■ Exercises to complete:
1: Reproduce word for word the passage of the podcast transcript below, starting with "He was talking" and going on through "kind of places.".
2: List every building material the podcast transcript below mentions in connection with the patio foundation.
3: Resume the podcast conversation about the patio foundation workers and the value of trade work, picking up right after its final line.

■ Page excerpt:
I just tend not to. But anyway, best wishes and a most respectful good Friday and Easter weekend to all of our friends. So how to have a perfect day according to science? I just I wanted to mention this real quickly. Had a conversation yesterday, actually had a couple in a row last couple of days with a young man.

Brief bit of background, My sweet wife and I are expanding our back patio, so we have some screened in place to hang out when the bugs are bad and it's we're on a gentle slope and so it's kind of high off the ground and it's supported by bricks. It's a brick house anyway, and so there's got to be a pretty substantial foundation poard to support all the bricks and cinder blocks and stuff to build up to

the level of the patio anyway. So the foundation people have been in our backyard now for several days doing what they do, which includes digging rather a deep ditch and then this incredibly complex web of rebar bent to custom shapes and then cinder blocks in a particular pattern. And I've been asking the guys the foreman because oddly enough, Jack, a number of the fellows involved don't speak English, but uh, the foreman Yeah, I know, it's crazy, but the foreman do.

And French exactly. They're all Frenchmen. They're all working like crazy, and they're berets, smoking their smelly cigarettes. It's wonderful to watch.

Speaker 3

And they're tight striped shirts like Pablo exactly.

Speaker 1

Anyway. But No, in talking to these guys, it is absolutely striking a how much they like what they do, and b because I'm fascinated by it, and I think they like that they're proud of what they do. Absolutely they're very bright, very conscientious, and and and actually kind of charming too because they're so you know, enthusiastic about what they do and want to do a good job and pick your own path in life. And everybody needs to.

And I don't judge anybody who does. You know, what they think is right, as long as you know you don't hurt anybody. But the idea that those guys are somehow lesser than somebody with some dopey degree who's in a cubicle doing something that makes them miserable is practically obscene to me. To look down on those guys, Well, it's obscene and it's just flat wrong. Even even if that's not your thing. Different people like different things. It's funny you bring this up. I got angry listening to

a podcast here day. I was listening to Jonah Goldberg of The Dispatch. Maybe you see him on CNN now and then, but he grew up in New York, so he doesn't have this point of view. But he was.

Speaker 3

He was talking about manufacturing jobs coming back and everything like that, and it became very clear to me, as a guy who's lived the way he's lived, he doesn't know there are lots of people who would hang themselves if they had to live in New York City. I know tons of people who would rather be dead than live the rest of their lives in a place like New York City. And he just didn't seem to grasp it. Now, there are a lot of people that want to live

in a rural, cold place and work outside. They prefer that, Like everybody I grew up with prefers that. And you know, a lot of your elite can't imagine that that's true, and so they think it's just horrible that somebody is doing certain kind of jobs in certain kind of places.

Speaker 1

That's meaning to me. Yeah, yeah, So anyway, tip of the cap to all you fellows and gals who do that sort of thing. And you're certainly respected around here. So this is really an interesting story.

Speaker 3

So much better for the country if we could break out of that, so much better for the country.

Speaker 1

Yeah. The whole university mill of.

Speaker 3

And it gets more expensive, and then the kids come out and they don't have anything to do anyway, and.

■ Record extracts:
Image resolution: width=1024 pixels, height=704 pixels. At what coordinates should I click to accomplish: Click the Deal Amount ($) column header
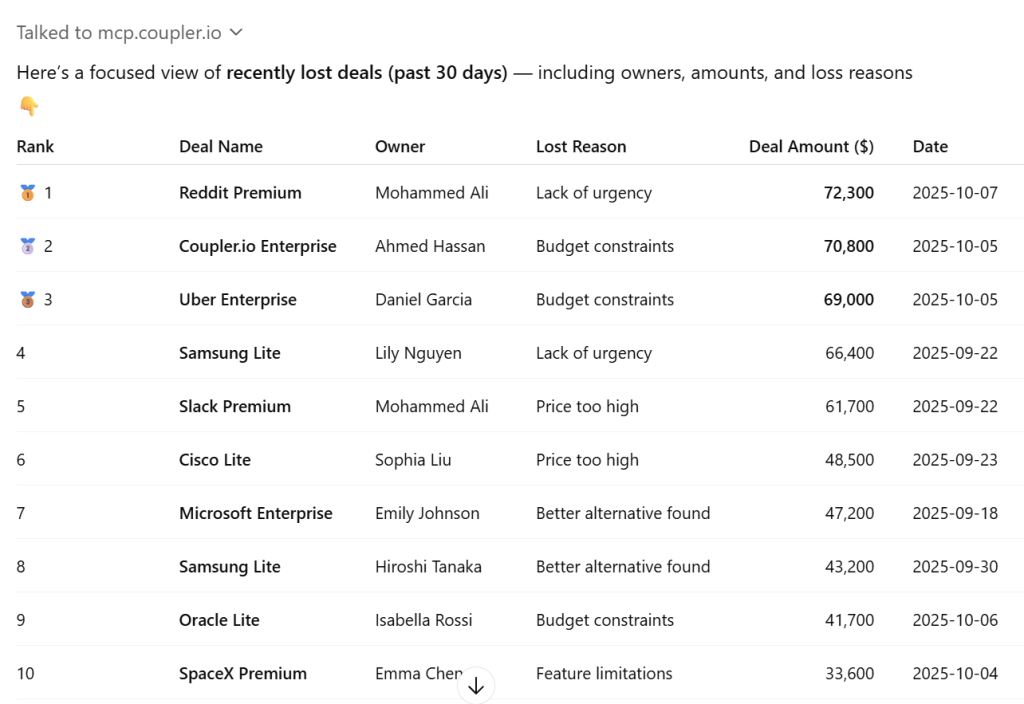[811, 147]
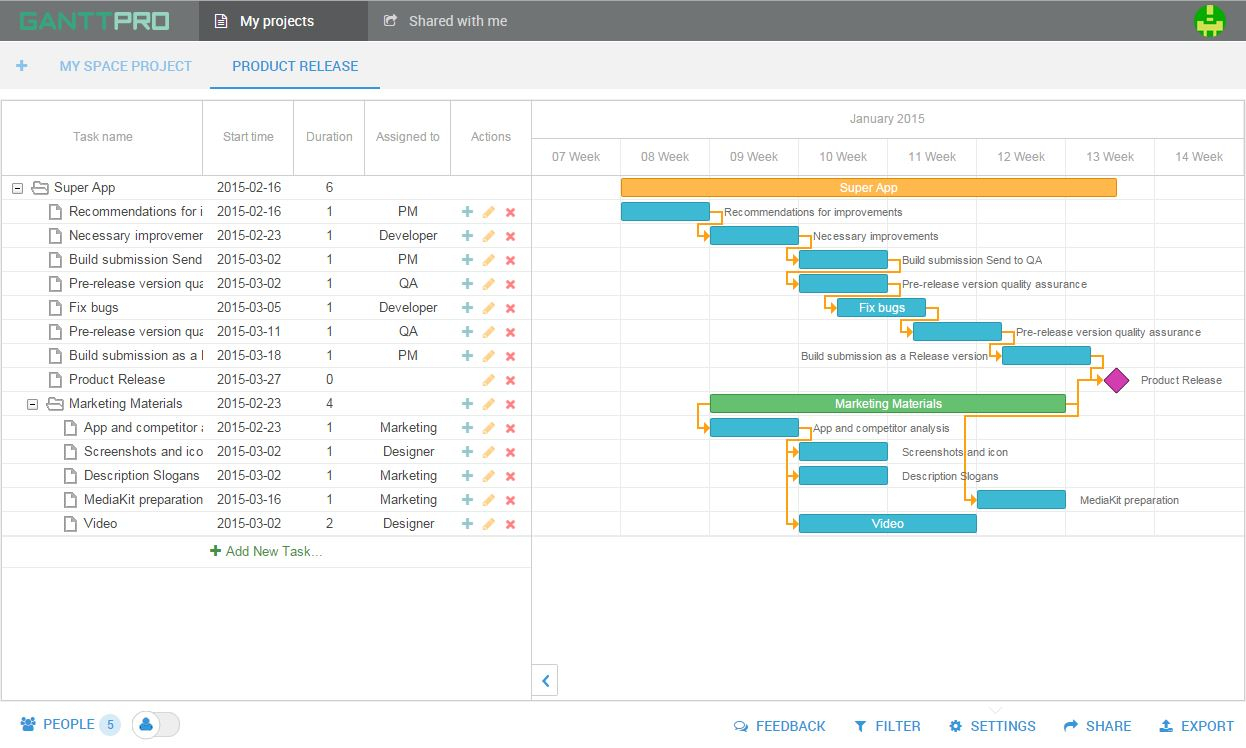Click the edit pencil icon for Super App's Build submission Send row

pos(489,260)
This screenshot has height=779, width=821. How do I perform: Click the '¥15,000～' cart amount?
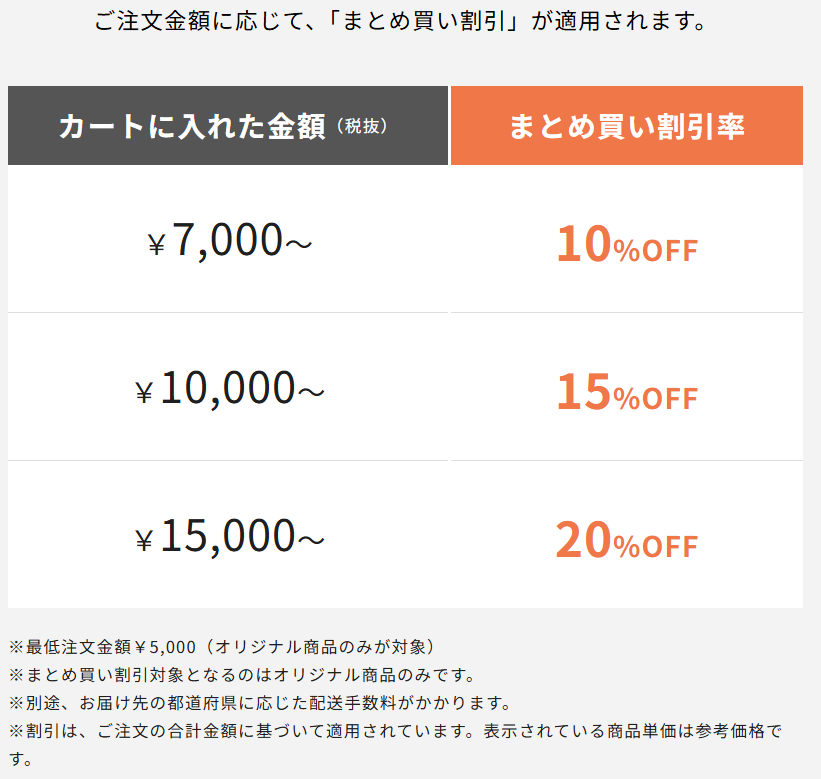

■ Responses by task:
1:
He was talking about manufacturing jobs coming back and everything like that, and it became very clear to me, as a guy who's lived the way he's lived, he doesn't know there are lots of people who would hang themselves if they had to live in New York City. I know tons of people who would rather be dead than live the rest of their lives in a place like New York City. And he just didn't seem to grasp it. Now, there are a lot of people that want to live

in a rural, cold place and work outside. They prefer that, Like everybody I grew up with prefers that. And you know, a lot of your elite can't imagine that that's true, and so they think it's just horrible that somebody is doing certain kind of jobs in certain kind of places.

2:
bricks
cinder blocks
rebar

3:
Speaker 1

Just the whole thing it's like a scam designed to make zillions of dollars. Huh. Anyway, and again the judgment of good, hardworking people is what makes me angry anyway. Ah so, how to have the perfect day? How what if you could engineer the perfect day, not by luck or with crystals, but actual science. That's exactly right. The University of British Columbia analyzed data from the American Time Use Survey, which recorded how thousands of people spent their

time across more than one hundred activities. By comparing these patterns with whether participants rated their day is better than typical, they were able to pinpoint the building blocks of an exceptionally good day.

Speaker 3

Okay, now we're searching the I'm guessing most people are like me. They're thinking right now, what would be my perfect day.

Speaker 1

This is not some sort of mountaintop. I'm with a guru in a Paul sipping Margarita's and I have sex with a supermodel. It's not that sort of thing. It's a formula for having a great day or the BD the best day ever. And I'm gonna get to the end of this and you're gonna yell at me saying I can't don't have time for that. You're yelling at science. I represent science for the next two minutes.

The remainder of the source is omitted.